At this point in time, many organizations have already been practicing DevOps for years. DevOps pipeline automation is nothing new to them. Yet just because you may have had a pipeline solution in place for a long time doesn’t mean you can’t find ways to get even more out of it. After all, continuous improvement is part and parcel of DevOps, which means that optimizing your software delivery pipeline should be a never-ending goal.

With that reality in mind, here’s an overview of tips for getting even more value out of your DevOps pipeline and CI/CD delivery practices.

What is the software delivery pipeline?

In DevOps, the software delivery pipeline is the set of processes and tools that teams use to design, write, test, deploy and manage software.

The software pipeline is sometimes referred to as the CI/CD pipeline because it’s based in part on two core processes: Continuous Integration (which means the integration of new code into an existing codebase) and Continuous Deployment (meaning the deployment of a new application release into production). However, pipelines involve more than just CI and CD. Source code management, software testing and monitoring are also key processes.

Software delivery pipelines are important because they unify discrete processes into a single operation. By extension, they help different types of stakeholders — developers, software testing engineers, IT engineers and others — work together.

Best practices for improving your pipeline

Whether you’ve just built your first software delivery pipeline, or have been using CI/CD for years, you can likely do more to get additional value out of it. Following are four key areas to focus on for improvement.

#1. Automation

Automation tools like CI servers and automated deployment suites are a core component of any software delivery pipeline. But there is often room for adding even more automation tools and strategies.

For example, if you are setting up your application hosting environments manually, you can streamline the process by using Infrastructure-as-Code, or IaC, tools. Using an IaC approach, you can write configuration files that define how your environment should be configured. The IaC tools then apply the configuration automatically.

Alerting and monitoring is another area where teams can often add automation. Instead of reviewing alerts as they come in and managing them manually, consider adopting tools that will help automatically prioritize alerts so that you know which ones are most important. Some tools can also use an AIOps approach to remediate certain types of problems automatically.

#2. Application orchestration

It’s common for software delivery pipelines to grow more complex over time along with the applications produced through them. You might start with a monolithic application that is deployed into a single environment, but evolve it gradually into a microservices architecture where you need to deploy multiple containerized binaries across different clouds.

In the latter scenario, it becomes essential to take advantage of orchestration tools like Kubernetes and service meshes like Istio or Linkerd, which automate the work of deploying and managing distributed applications.

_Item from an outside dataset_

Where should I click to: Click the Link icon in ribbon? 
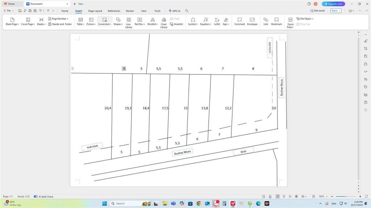(266, 21)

#3. Performance optimization

When you first deliver software using CI/CD, your main focus is likely to be on ensuring that it is reliable. But to deliver the best possible user experience, you should also work to optimize application performance by making your application run as quickly and efficiently as possible.

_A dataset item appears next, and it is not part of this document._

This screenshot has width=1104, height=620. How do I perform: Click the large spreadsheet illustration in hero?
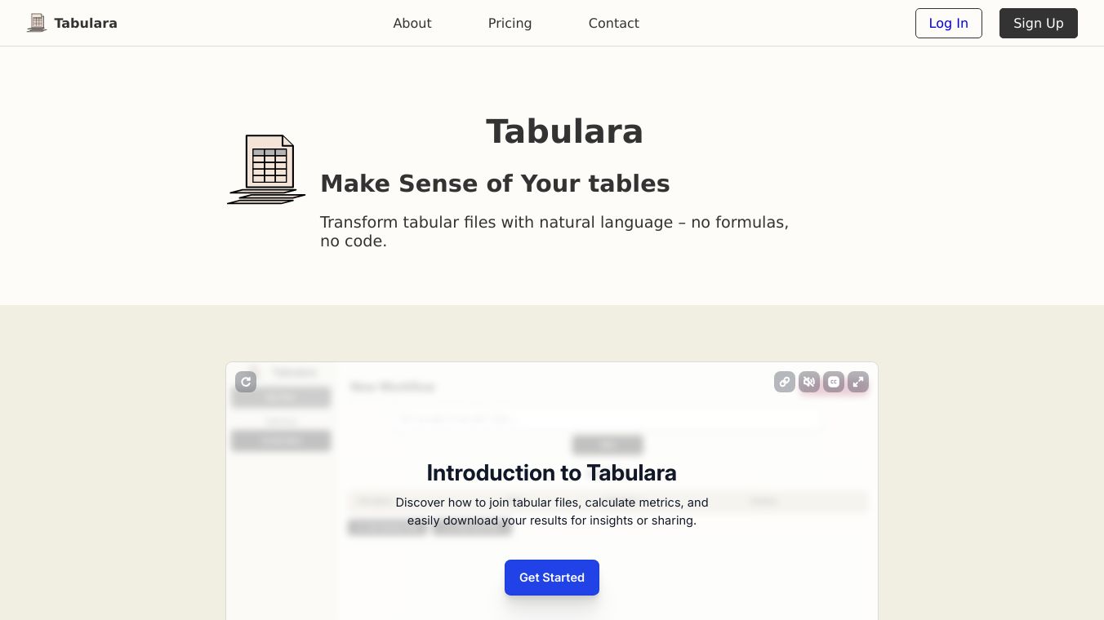coord(267,170)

That’s where performance testing tools come in. These tools fall into two main categories. First, synthetic monitoring suites can automatically evaluate how your application responds to different types of requests and under different conditions, helping you to optimize performance before you deploy a new release. Second, Application Performance Monitoring (APM) tools can help you find performance problems that exist within a production environment, thereby optimizing the user experience after you’ve deployed.

#4. Security

Ideally, your software delivery pipeline should be as effective at securing software as it is at delivering software continuously. Toward that end, consider baking security into the pipeline by adding tools that can scan source code and container images for vulnerabilities, for example. You can also audit IaC templates, if you use them, for configurations that might lead to security issues.

When you perform security validation as an integral part of the software delivery pipeline, you practice what is known as DevSecOps. One goal of DevSecOps is to break down the barriers that have traditionally separated security work from development and IT work in order to achieve a more efficient and more productive approach to software security. Another is to shift the priority of security to earlier stages of the pipeline, or “shift left”, rather than consider security as an afterthought at the end.

Never stop improving

Since different teams need different tools and have different priorities, software delivery pipelines vary widely. Yet what all DevOps teams share in common is — or what they should share, at least — is a commitment to continuously improving their processes over time. An obvious starting place for putting continuous improvement into practice is the software delivery pipeline, which forms the foundation of any DevOps operation.